You can find Pompeii in present-day Italy. A nearby volcano, Mount Vesuvius, erupted there in A.D. 79. It completely wiped out Pompeii—and the 30,000 people who lived there—in just 25 hours. That’s astonishing. But this makes archaeologists unable to resist the site: Ash and mud preserved Pompeii. The remains buried underneath tell us what it was like there nearly 2,000 years ago. It’s a city frozen in history. Well, more like ashed in history.

Archaeologists aren’t the only ones curious to know what lies under the dust. Looters—people looking for ancient artifacts to steal—have dug their own tunnels through Pompeii over the years. Many of these tunnels aren’t safe. They can collapse and injure visitors and archaeologists.
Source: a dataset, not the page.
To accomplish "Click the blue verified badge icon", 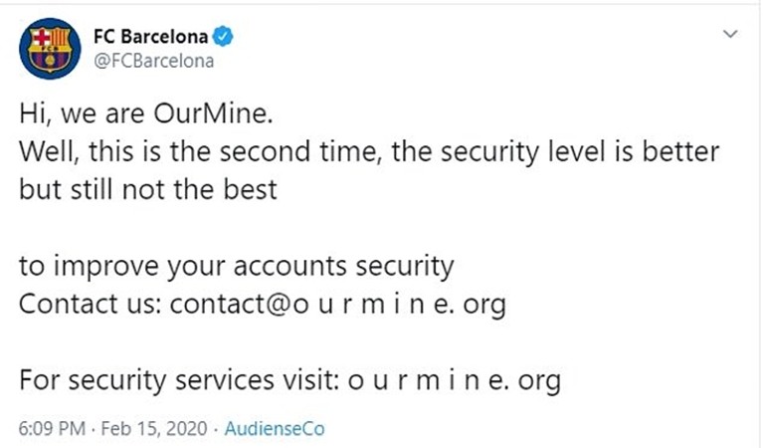I will coord(227,37).
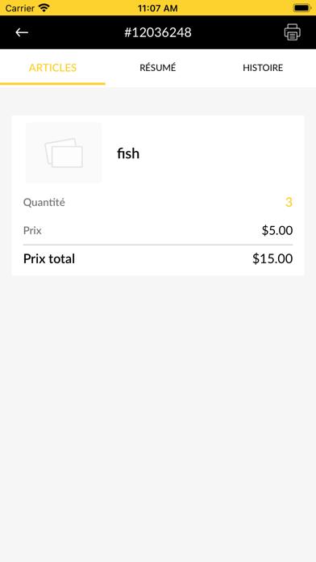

But they won’t hurt SPOT. The four-legged robot, designed by Boston Dynamics, will patrol Pompeii at nighttime. He’ll inspect the smallest of spaces. He’ll gather data for fixing safety and structural issues.

Regular dogs boast an extraordinary sense of smell. SPOT can’t actually smell, of course. He’s more of a watchdog. The robo-dog’s makers outfitted him with a 360-degree camera. SPOT will even look out for illegal relic hunters.

Pompeii also has its own eye in the sky, a Leica BLK2FLY flying laser scanner. The scanner takes 3-D scans of the ruins all by itself. Go, sky fly! Go, robot dog!

Why? Pompeii shows us “there is nothing new under the Sun.” People back then were a lot like us!